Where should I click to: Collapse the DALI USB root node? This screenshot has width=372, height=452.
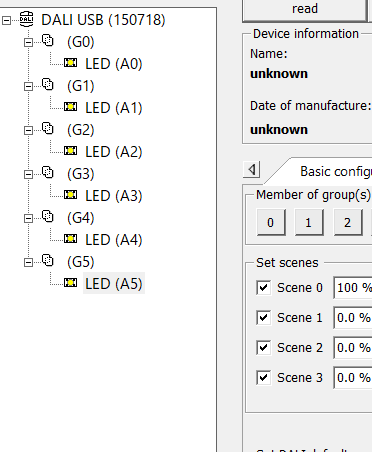(x=6, y=20)
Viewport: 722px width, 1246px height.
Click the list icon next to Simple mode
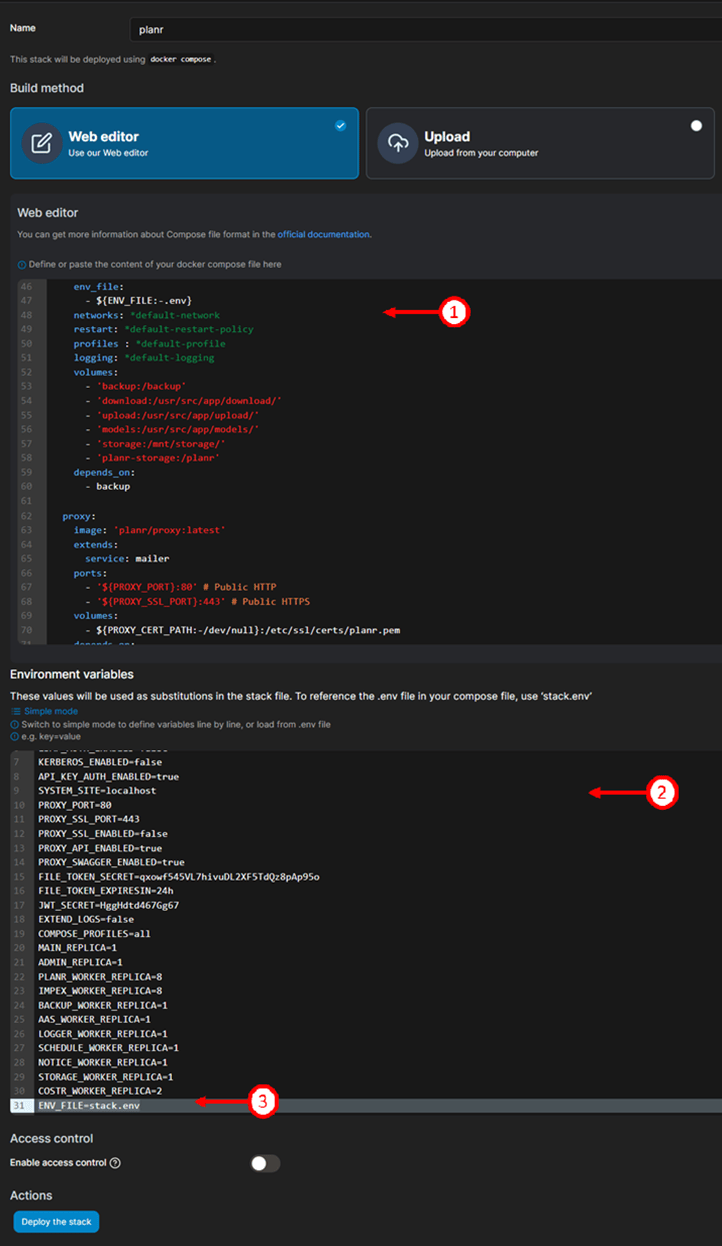tap(15, 711)
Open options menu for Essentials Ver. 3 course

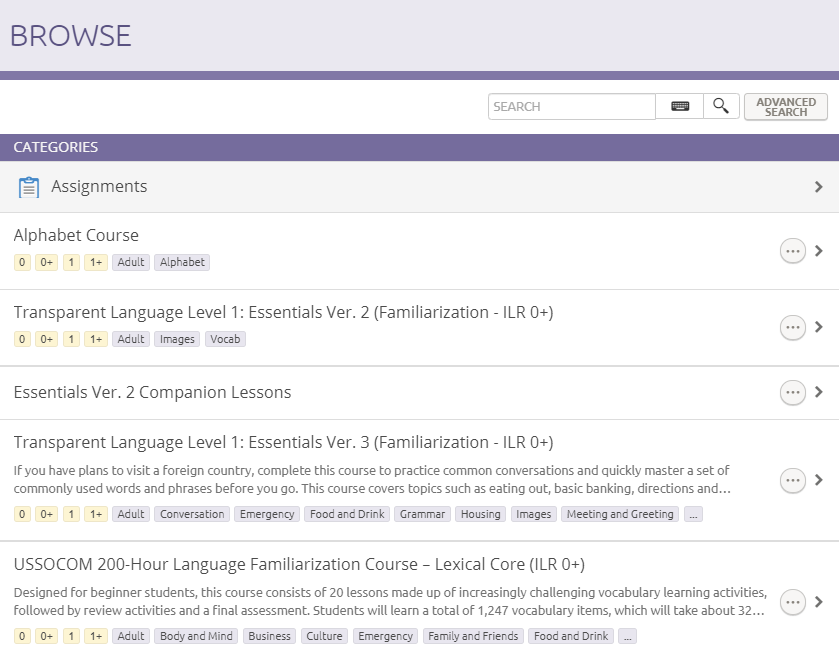792,480
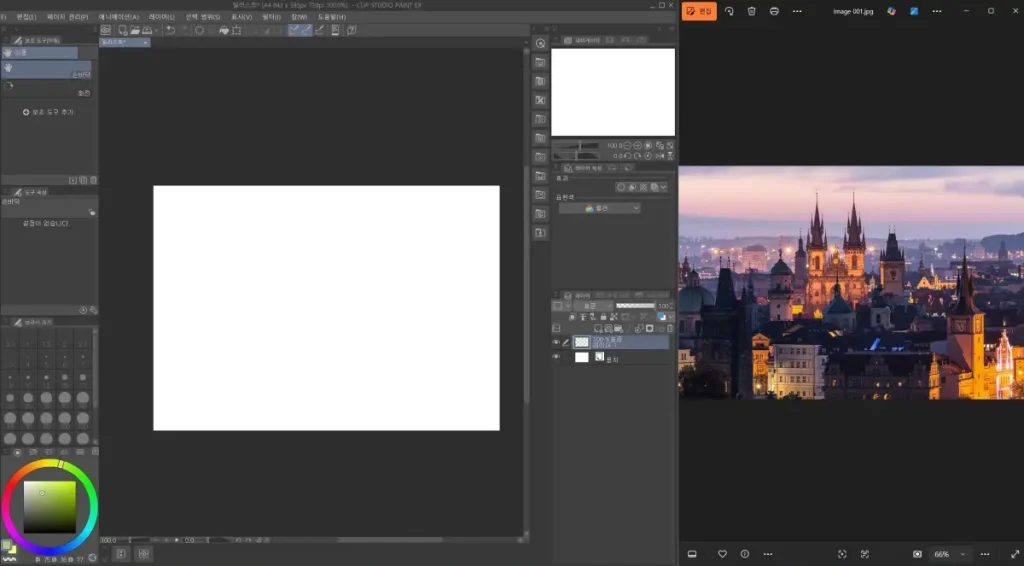This screenshot has width=1024, height=566.
Task: Delete the photo with the trash icon
Action: (752, 11)
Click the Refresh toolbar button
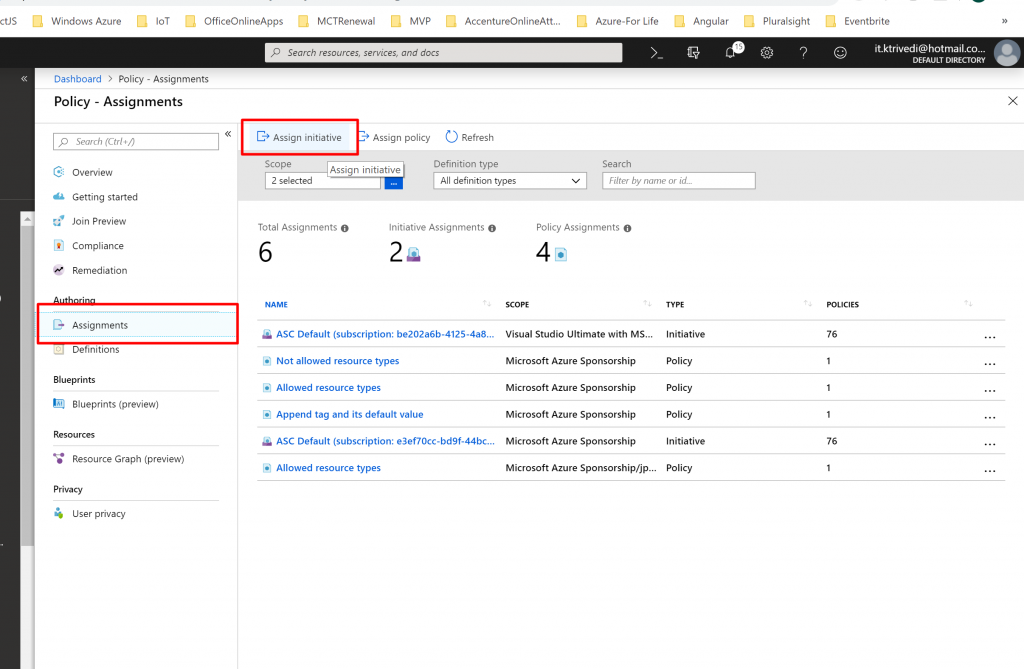Screen dimensions: 1024x669 click(470, 137)

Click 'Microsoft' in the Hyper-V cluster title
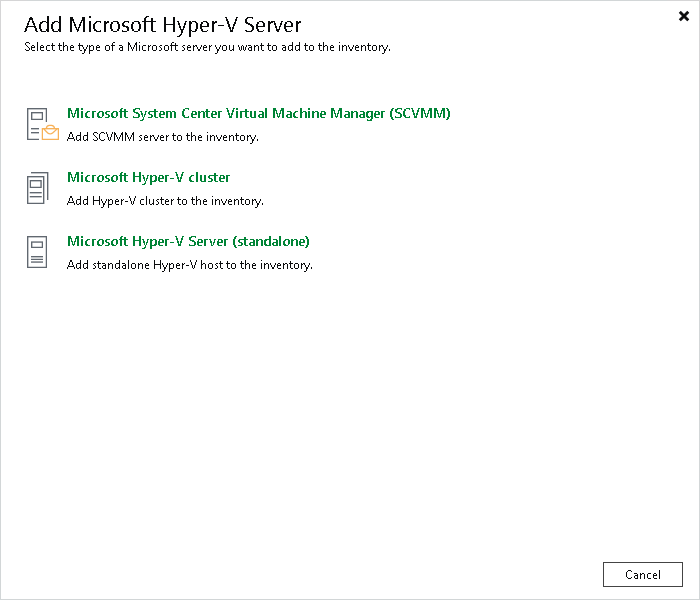pyautogui.click(x=97, y=177)
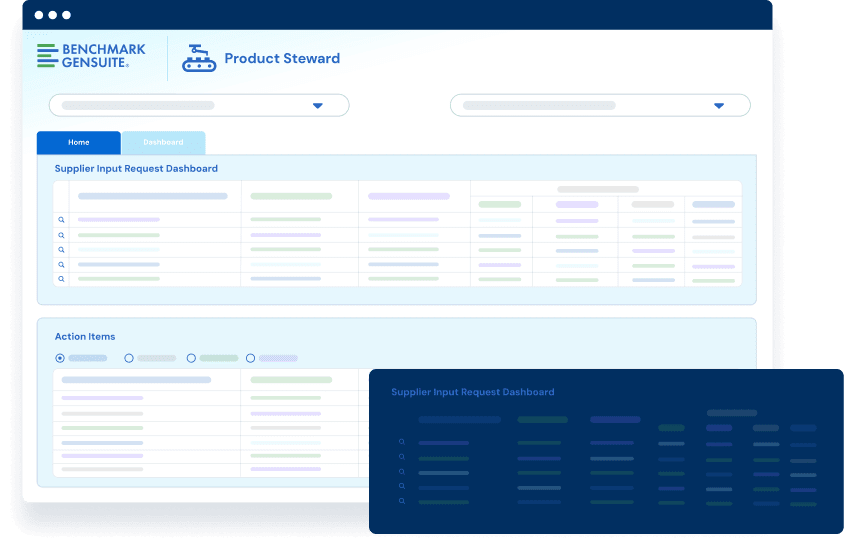Viewport: 844px width, 548px height.
Task: Click first magnifier in dark overlay dashboard
Action: (x=402, y=442)
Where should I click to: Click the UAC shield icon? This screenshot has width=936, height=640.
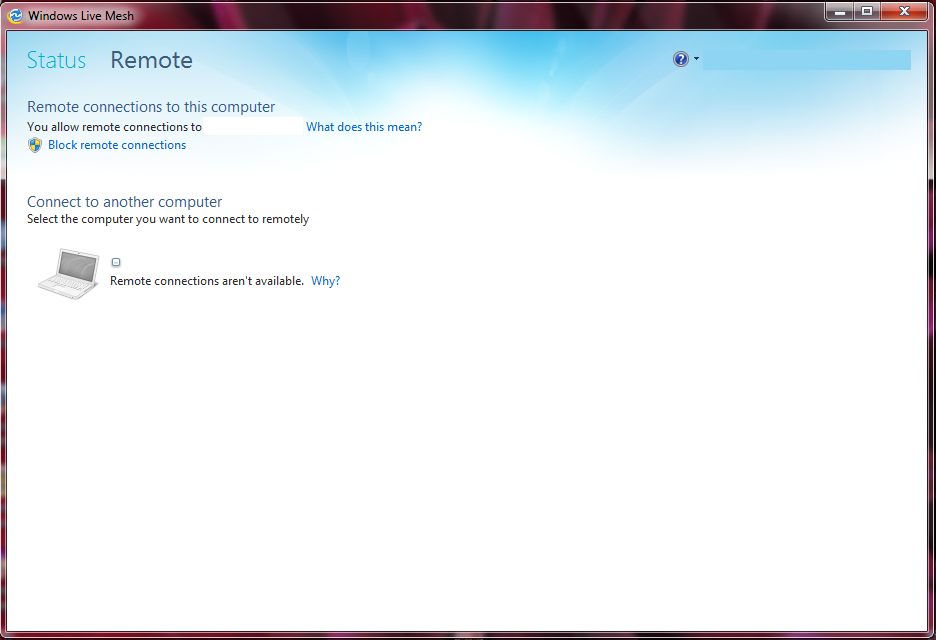[x=35, y=145]
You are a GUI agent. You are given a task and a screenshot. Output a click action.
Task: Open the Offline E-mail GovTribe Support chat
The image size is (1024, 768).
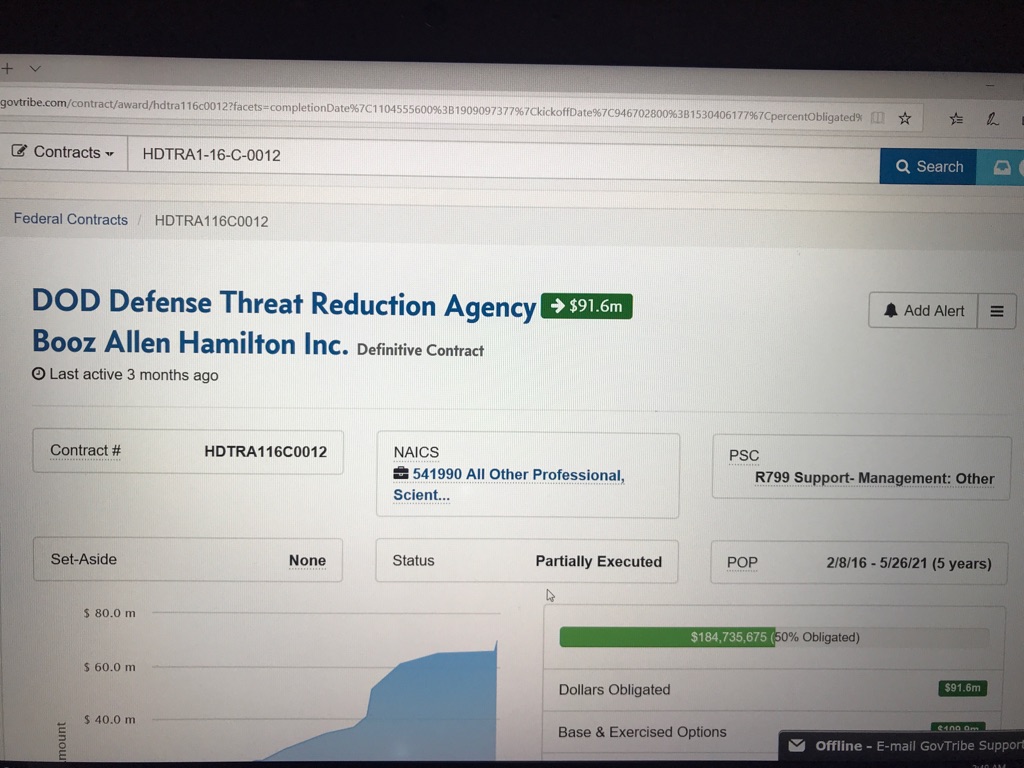click(905, 745)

--

§ **Task to carry out**
Please produce an exact copy of the listing, omitting the pictures.

§ **Finished task**
Where should I click to: Collapse the DALI USB root node? This screenshot has width=372, height=452.
(x=6, y=20)
Viewport: 722px width, 1246px height.
Click the list icon next to Simple mode
tap(15, 711)
Open options menu for Essentials Ver. 3 course

792,480
This screenshot has width=1024, height=566.
Task: Delete the photo with the trash icon
Action: (752, 11)
Click the Refresh toolbar button
Screen dimensions: 1024x669 click(470, 137)

Click 'Microsoft' in the Hyper-V cluster title
pyautogui.click(x=97, y=177)
Viewport: 844px width, 548px height.
Task: Click first magnifier in dark overlay dashboard
Action: (x=402, y=442)
Where should I click to: Click the UAC shield icon? This screenshot has width=936, height=640.
[x=35, y=145]
You are a GUI agent. You are given a task and a screenshot. Output a click action.
Task: Open the Offline E-mail GovTribe Support chat
The image size is (1024, 768).
click(905, 745)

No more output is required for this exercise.